Il messaggio presuppone una chiesa già antica, che contava ricchi e poveri, e dove degli abusi si sono insinuati; Giacomo 2:6; 4:1. Il momento della sua stesura è difficile da precisare. Marty esita tra il 75 e il 125 e finisce per adottare l'anno 85; Van den Bergh lo colloca «intorno al 130 o 140». Quella datazione ci pare un po' tardiva a causa della teologia rudimentale dell'epistola; la prima un po' precoce a causa dell'esperienza della vita comunitaria. Sembra che abbiamo un mandato adattato in forma di lettera, e scritto quando i vescovi poterono manifestare la loro autorità senza rivendicarsi ancora di una qualche gerarchia. Può risalire agli anni 100.
Per quanto canonico possa essere, il nostro pseudepigrafo è avaro di cristianesimo. Del Signore conosce la glorificazione (2:1), ma non sa nulla del Gesù terreno. Non lo evoca nemmeno per predicare la pazienza in mezzo alle prove. [29] Egli prende per esempi di rassegnazione i profeti, in particolare Giobbe (5:10-11), ma dimentica Gesù Cristo!
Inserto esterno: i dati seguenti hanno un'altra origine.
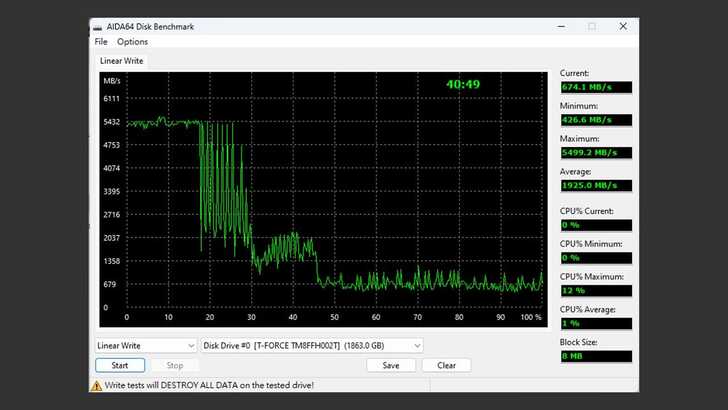728x410 pixels.
Task: Click the Maximum 5499.2 MB/s value box
Action: [596, 153]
Ben di più, i grandi tratti dei Vangeli sono omessi: «Non soltanto», constata Marty, «il nostro autore ignora o passa sotto silenzio ogni tradizione sulla preesistenza o sulla nascita miracolosa, ma i numerosi echi del messaggio evangelico che fa intendere sono appena stati esposti senza che egli senta il bisogno di presentarli come parole del Signore». Da nessuna parte [...] egli menziona la morte di Gesù sulla croce, cosicché non si può minimamente dubitare che egli si fosse astenuto dal vedere in essa un elemento costitutivo dell'opera di salvezza. [30] Egli non ne ha mai sentito parlare.
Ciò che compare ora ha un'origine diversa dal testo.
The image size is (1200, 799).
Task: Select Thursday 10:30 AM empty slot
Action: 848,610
Così, in quella epistola scritta per l'edificazione dei fedeli, non troviamo nulla che richiami la vita di Gesù o il suo insegnamento o la sua Passione; i riferimenti sono fatti alle Scritture. Siamo costretti ad ammettere che il messaggio di Giacomo è stranamente lacunoso.
NOTE
[25] MARTY, L'épître de Jacques, 243-8.
[26] MARTY, ibid., 259.
[27] MARTY, o.c., 260.
[28] «Abramo, nostro padre...»; Giacomo 2:21.
[29] MARTY, ibid., 280.
[30] MARTY, ibid., 269.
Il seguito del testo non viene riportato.